The auditorium of Mumbai’s Welingkar Institute of Management filled to capacity to watch the brightest B-school minds from the West Zone battle it out for a spot in the finals of the national B-school challenge.
A sunny Saturday morning saw the auditorium of Mumbai’s Welingkar Institute of Management filled to capacity to watch the brightest B-school minds from the West Zone battle it out for a spot in the finals of the national B-school challenge. And right from the word go, 34 quiz and 28 debate teams went for the gold—to qualify for the semi-finals.
Taking advantage of a partisan crowd and the home ground, Welingkar’s Deepak Verma and Raj Singh Chauhan breezed through to the finals after overcoming the challenge from Pune’s Symbiosis Centre for Management and Human Resources, represented by Navtej Singh and Ashwin Jain. Their topic: ‘Economic reforms in India have benefited only the rich’.Slugging it out in the other semi-final was the country’s numero uno management school, IIM-A, with its duo of Vinamra Srivastava and Mohit Sadani, locked in an intense battle with Giridhar Gopal Bagri and Nayana Renukumaran from the Institute of Rural Management, Anand. Both teams debated whether ‘An MBA is the most hyped qualification in India today’.

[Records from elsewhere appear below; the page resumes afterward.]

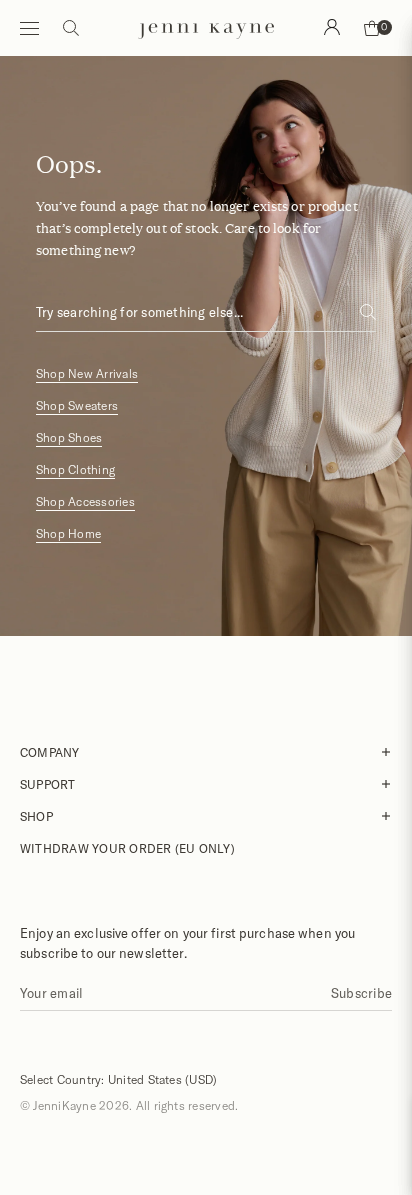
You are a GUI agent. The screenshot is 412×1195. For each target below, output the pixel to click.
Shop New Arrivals (87, 373)
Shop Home (68, 533)
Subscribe (361, 993)
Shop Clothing (75, 469)
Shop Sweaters (77, 405)
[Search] (332, 27)
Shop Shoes (69, 437)
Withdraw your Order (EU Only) (127, 848)
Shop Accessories (85, 501)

IIM Ahmedabad triumphed in the end to set up a battle with Welingkar in the zonal finals. After a brief break, both finalists squared up to argue whether ‘Soft skills, more than technical proficiency, are what separate the great managers from the good ones’.
Welingkar’s Verma and Chauhan argued convincingly for the motion, but their arguments were quickly offset by IIM-A’s Srivastava and Sadani who were adamant that technical skills were what mattered when push came to shove in the corporate world.

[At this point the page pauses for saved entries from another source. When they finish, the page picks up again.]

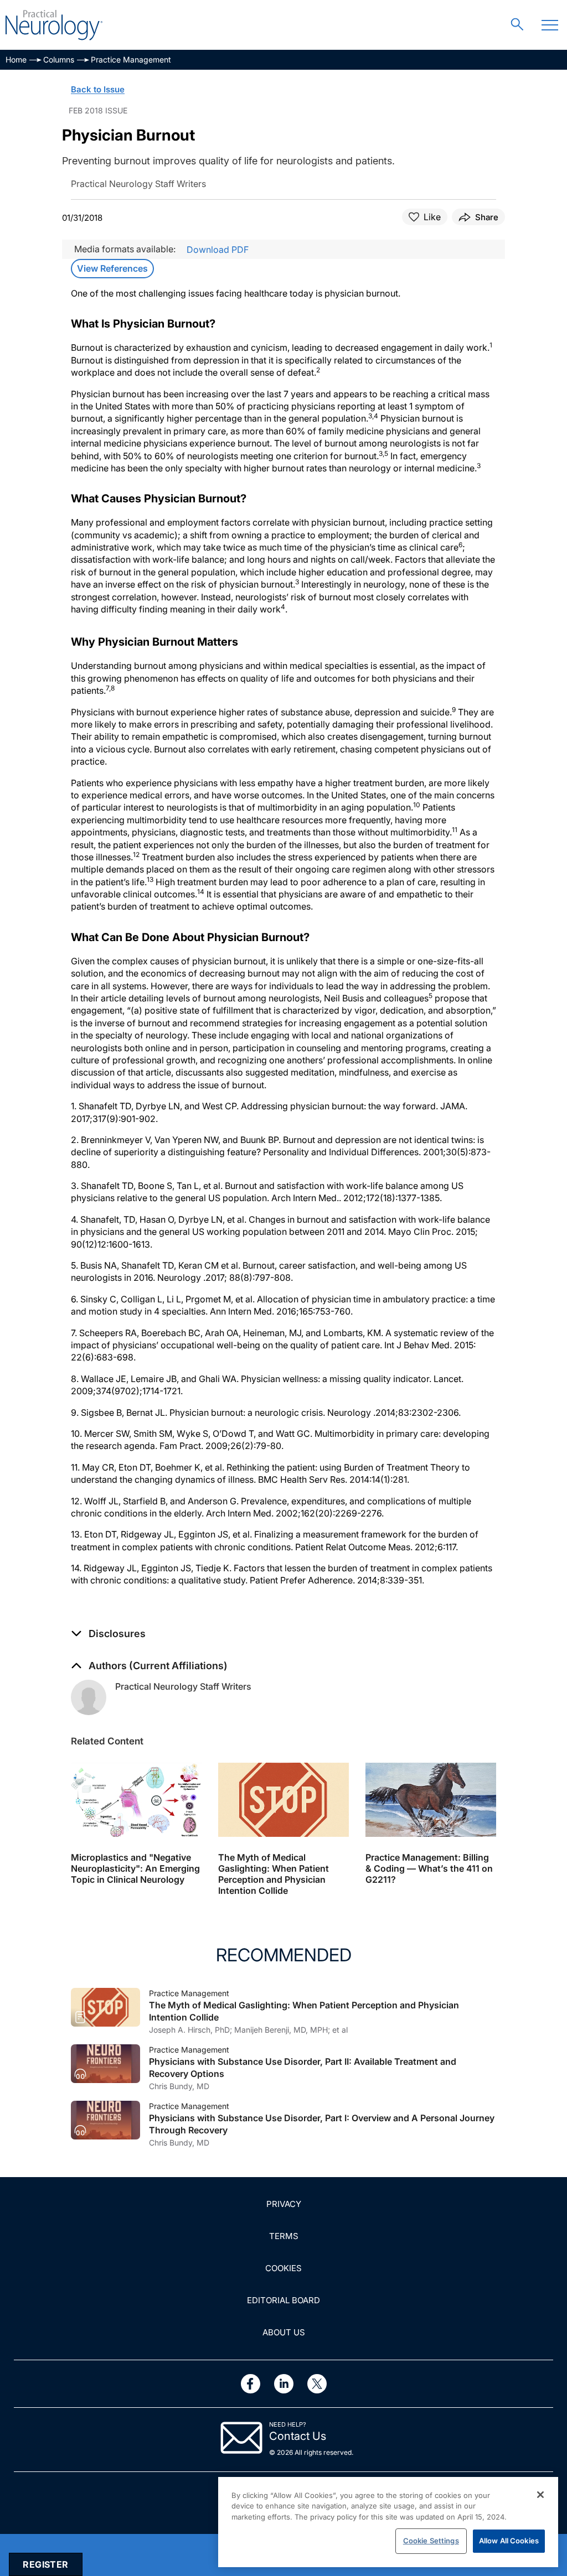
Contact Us (297, 2436)
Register (45, 2564)
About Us (283, 2332)
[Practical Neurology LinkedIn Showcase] (283, 2383)
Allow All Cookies (509, 2540)
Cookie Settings (431, 2540)
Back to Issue (98, 89)
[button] (108, 1634)
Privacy (283, 2204)
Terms (283, 2236)
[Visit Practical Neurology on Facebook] (250, 2383)
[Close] (540, 2494)
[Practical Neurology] (54, 25)
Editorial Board (283, 2300)
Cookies (283, 2268)
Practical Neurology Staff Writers (183, 1686)
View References (112, 268)
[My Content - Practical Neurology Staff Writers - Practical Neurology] (88, 1697)
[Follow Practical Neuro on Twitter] (317, 2383)
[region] (388, 2522)
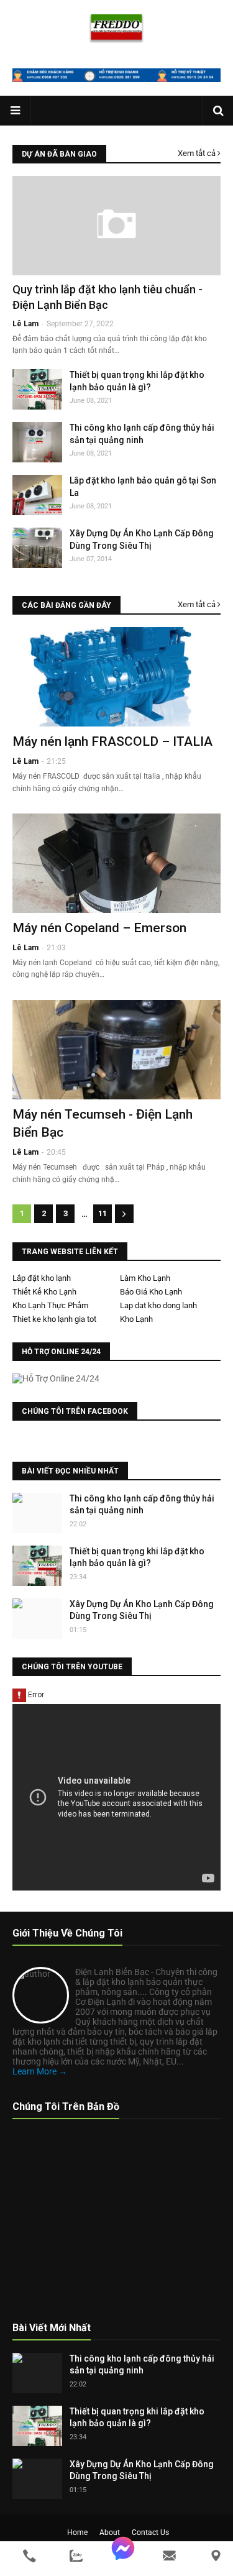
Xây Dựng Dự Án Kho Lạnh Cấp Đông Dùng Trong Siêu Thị (142, 539)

And while it must be said that Welingkar’s stand did hold water, it was better articulation by the IIM-A duo that saw both judges—H. R. Shashikant, Senior President, Group Human resources, Aditya Birla Group, and Pavan Varshnei, Publishing Director, Business Today—awarding them the title. That allows them a shot at winning the national debate championship in the Grand National Finale to be held in Mumbai on December 15, 2007.But the fireworks weren’t limited to teams matching their debating skills; they were also on display as four teams reached the zonal finals of the quiz round to match their wits and knowledge. It was a contestroyale of seven rounds between Souvik Basu and Govind Grewal of Narsee Monjee Institute of Management Studies; Prashant Sampath and Chaitanya Marathe from SJMSOM, IIT Bombay; Tanmay Kumar and Alok Dattaray Malshet of Symbiosis Institute of Business Management, Pune; and Srinath T. B. and Abid E.H. of IIM-A.
The victors: Basu and Grewal from Narsee Monjee. But what really stole the show was the B-School Alumni quiz in which alumni from various institutes were randomly paired into four teams. M. Suresh Kumar of TCS and an alumnus of IIM-C joined forces with Tushar Chaudhary—an alumnus of IIM Kozhikode—working with Axis Bank.

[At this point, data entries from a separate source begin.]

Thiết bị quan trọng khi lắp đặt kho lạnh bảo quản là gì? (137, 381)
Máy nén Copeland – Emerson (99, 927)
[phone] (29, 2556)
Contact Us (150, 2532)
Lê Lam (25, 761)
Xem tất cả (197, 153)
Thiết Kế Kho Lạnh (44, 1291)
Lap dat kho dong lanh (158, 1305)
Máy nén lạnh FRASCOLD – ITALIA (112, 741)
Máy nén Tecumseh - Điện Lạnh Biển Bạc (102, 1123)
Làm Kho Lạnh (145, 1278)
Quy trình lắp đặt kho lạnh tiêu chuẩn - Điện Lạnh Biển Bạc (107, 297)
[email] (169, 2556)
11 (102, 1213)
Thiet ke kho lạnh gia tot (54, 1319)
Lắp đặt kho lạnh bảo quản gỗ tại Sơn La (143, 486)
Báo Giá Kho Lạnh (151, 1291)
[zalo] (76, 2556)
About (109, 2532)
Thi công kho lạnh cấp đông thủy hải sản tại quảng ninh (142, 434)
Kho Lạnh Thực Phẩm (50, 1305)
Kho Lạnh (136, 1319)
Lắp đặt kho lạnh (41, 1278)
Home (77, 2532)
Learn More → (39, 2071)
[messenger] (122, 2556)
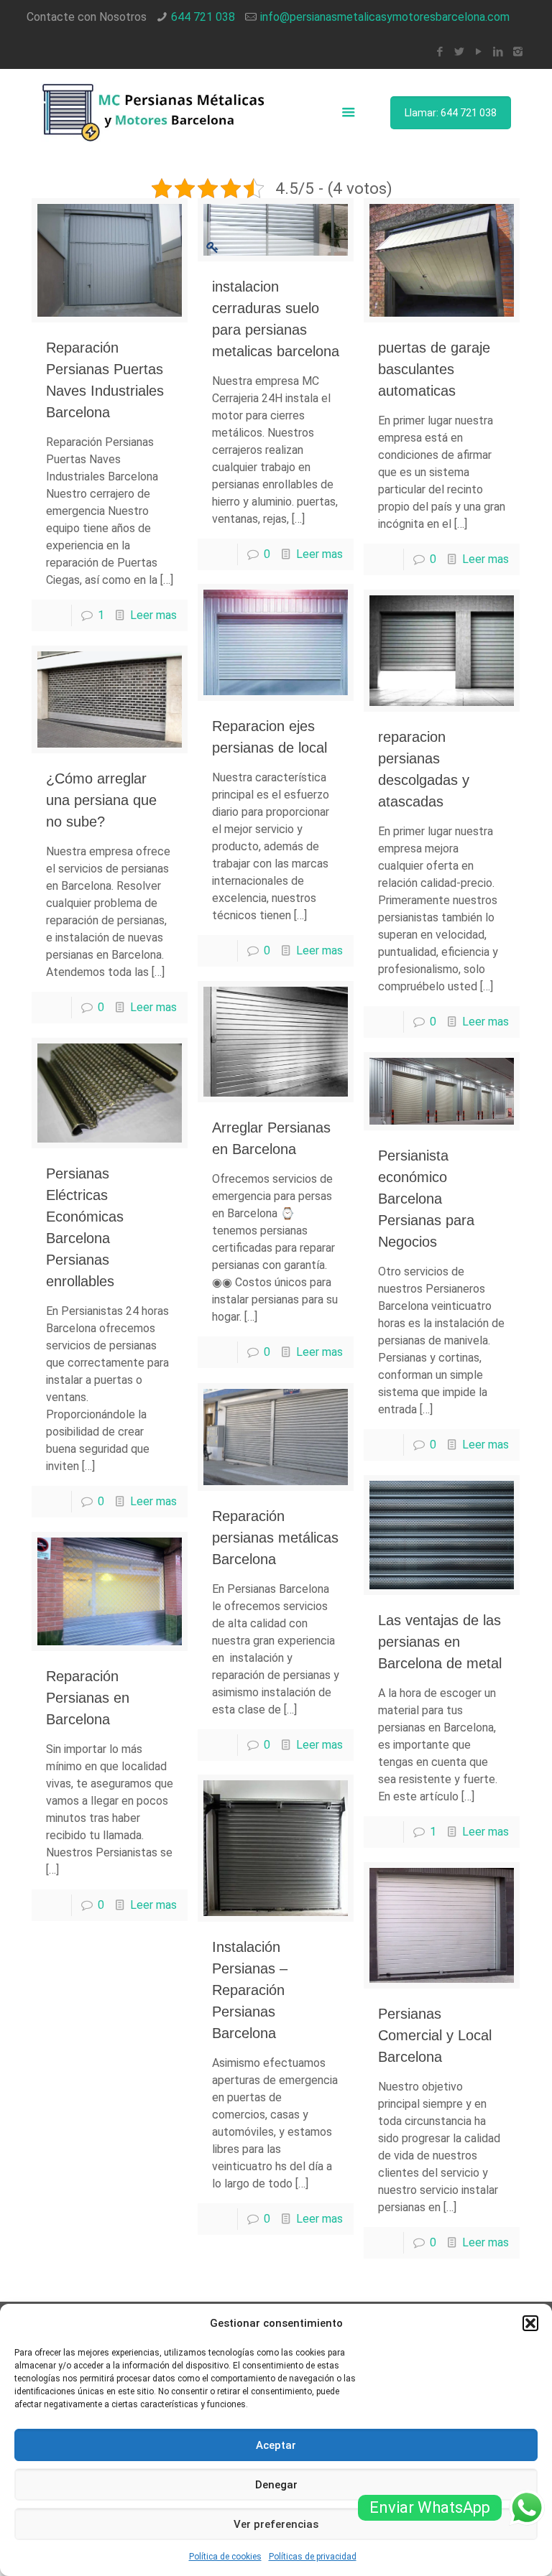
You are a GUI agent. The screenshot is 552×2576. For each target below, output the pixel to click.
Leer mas (153, 615)
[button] (530, 2323)
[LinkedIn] (498, 51)
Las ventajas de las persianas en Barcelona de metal (440, 1641)
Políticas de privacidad (312, 2557)
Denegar (276, 2484)
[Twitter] (459, 51)
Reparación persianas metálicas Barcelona (275, 1537)
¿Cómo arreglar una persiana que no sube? (101, 800)
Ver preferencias (276, 2524)
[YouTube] (479, 51)
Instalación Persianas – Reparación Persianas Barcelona (250, 1990)
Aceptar (276, 2445)
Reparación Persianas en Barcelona (87, 1697)
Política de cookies (225, 2557)
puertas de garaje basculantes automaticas (434, 369)
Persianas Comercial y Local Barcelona (435, 2035)
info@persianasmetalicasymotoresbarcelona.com (385, 17)
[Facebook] (440, 51)
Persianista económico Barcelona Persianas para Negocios (426, 1199)
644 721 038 (203, 17)
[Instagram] (517, 51)
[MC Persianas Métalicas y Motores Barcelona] (155, 112)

Others in the fray included Saurabh Goel of Cognizant (IIFT) and Rakesh Taklikar of SCB (FMS, Delhi); Vishwajeeth P. of Sun Microsystems (IGNOU) paired with Samrat Sengupta of Capgemini (IIM Lucknow); and Prasan Potdar of ICICI (NITIE) with S. Sathi Aseelan of Netcribes (Bharatidasan Institute).
Of course, the questions thrown at both the teams and the audience were aimed at the recipients’ intelligence and ingenuity. Sample this: What is the angels’ share in the alcohol trade? While Kumar of TCS wasn’t sure of the answer, he hazarded a guess—the content in the barrel lost to evaporation—and won some handsome points for his team to eventually finish as the 2nd runners up.
The quiz rounds—named after Business Today’s departments like Cover Story, Back of the Book, Current, Trends, Features, etc.—saw a heated contest among the four teams, two of whom were ousted in the penultimate round. The eventual winners: Goel of Cognizant with his team-mate Taklikar of SCB who came from behind to prevail over Vishwajeeth P. and Sengupta.
And it wasn’t just the participating teams that were drawing the audience’s applause—Acumen host Harsha Bhogle and anchor Tarana Singh kept up the energy levels with audience questions—prizes for which ranged from Acumen T-shirts, Business Today diaries and mugs to Braun electric shavers, Nokia phones by Business Today and a year’s subscription of Harvard Business Review.
And injecting some more fun into the audience round, Bhogle’s throwing of the audience prizes often had them landing in the wrong hands—though they eventually did find their way to deserving persons!